| Objective 1 |
According to the forum thread, how long did it take TNTRenovate's company to become profitable?
| Objective 2 |
Rewrite the forum thread from "What's your overall" up to and including "the occasional detractor.", switching "detractor" to "critic".

Please explain? Unwillingness to compromise with what and whom?


----------



## J L (Nov 16, 2009)

Little d


----------



## DavidC (Feb 16, 2008)

What's your overall reputation among your client base?

If your generally viewed as one who delivers honest value, quality service, etc. I wouldn't worry about one guy that might not appreciate your agreement. As long as the rest of your customer base feels you treat them right you can survive the occasional detractor.

Worry too much about this guy, spend an extra couple of days at no charge, put off the next client even more. Doesn't sound like a good scenario to me. 

The whole thing really depends on the written agreement and what's in it. If it's there for the protection of one party it has to be there for the protection of the other also. There is nothing adversarial about reviewing a document together and coming to a mutual conclusion. Hopefully one that is fair to both parties.

Good Luck
Dave


----------



## Tom Struble (Mar 2, 2007)

TNTSERVICES said:


> Please explain? Unwillingness to compromise with what and whom?


everything and everyone...your doing it right now:blink:


----------



## J L (Nov 16, 2009)

TNTSERVICES said:


> Please explain? Unwillingness to compromise with what and whom?


Looking at your response to jaws. You pretty much picked his post apart and said he was wrong. When, in fact, he's not wrong. Neither are you. But there are various ways to successfully run a company. 

You come off with a strong attitude. It is what it is. But it's just funny and ironic that you condemn someone else for their strong attitude.

Dang it man, it's not as funny when I have to explain it


----------



## Tom Struble (Mar 2, 2007)

i learnd that along time ago:whistling


----------



## CompleteW&D (May 28, 2011)

> Dang it man, it's not as funny when I have to explain it


Ain't that the truth....


----------



## TNTRenovate (Aug 19, 2010)

RemodelGA said:


> Looking at your response to jaws. You pretty much picked his post apart and said he was wrong. When, in fact, he's not wrong. Neither are you. But there are various ways to successfully run a company.
> 
> You come off with a strong attitude. It is what it is. But it's just funny and ironic that you condemn someone else for their strong attitude.
> 
> Dang it man, it's not as funny when I have to explain it


What's really funny is you have a strong attitude about my strong attitude.:laughing:

Any way, yes I picked apart his comment. I tried to show him that his attitude with his customer stinks, just as you have tried to show me that my attitude with Jaws stinks. :whistling

It's not ironic because my relationship with Jaws and anyone else on CT is not the same as his relationship with his customer or me with my customers.

I compromise with my customers all day everyday. Heck I bend over more than a hooker on Halsted for my customers. I don't know how many times I have taken it in the rear for the sake of peace. You may find it ironic and funny, but having a strong attitude with a customer is not a laughing matter, nor is it ironic that I have different persona's with different people. I would never speak to my mother the same way I speak to my children. I would never speak to a customer the same way I speak to a vendor. It's allowed to have a strong attitude sometimes and not others. There are no rules that say I have to be the same way with everyone all of the time.

After less than two years my company is profitable and all of my customers are from referrals. I stand by my work and the way I do business. Standing your ground, and not compromising with customers, is never a successful model of business.


----------



## ranteso (Nov 11, 2010)

| Source material |

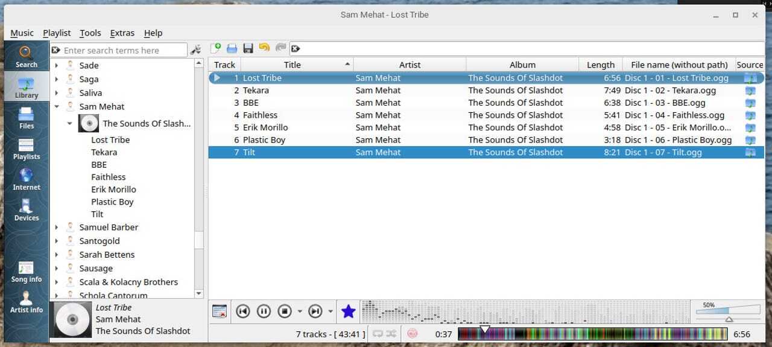Toggle the scrobbling button in status bar

413,334
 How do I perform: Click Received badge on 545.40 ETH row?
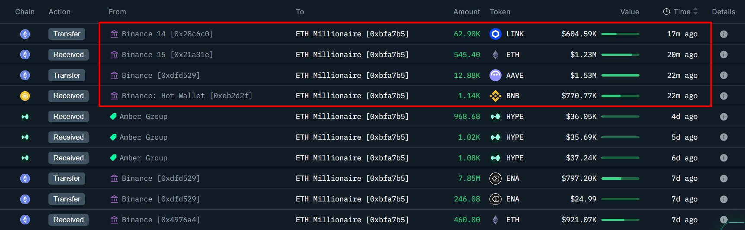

| Exercise answer 1 |
Less than two years.

| Exercise answer 2 |
What's your overall reputation among your client base?

If your generally viewed as one who delivers honest value, quality service, etc. I wouldn't worry about one guy that might not appreciate your agreement. As long as the rest of your customer base feels you treat them right you can survive the occasional critic.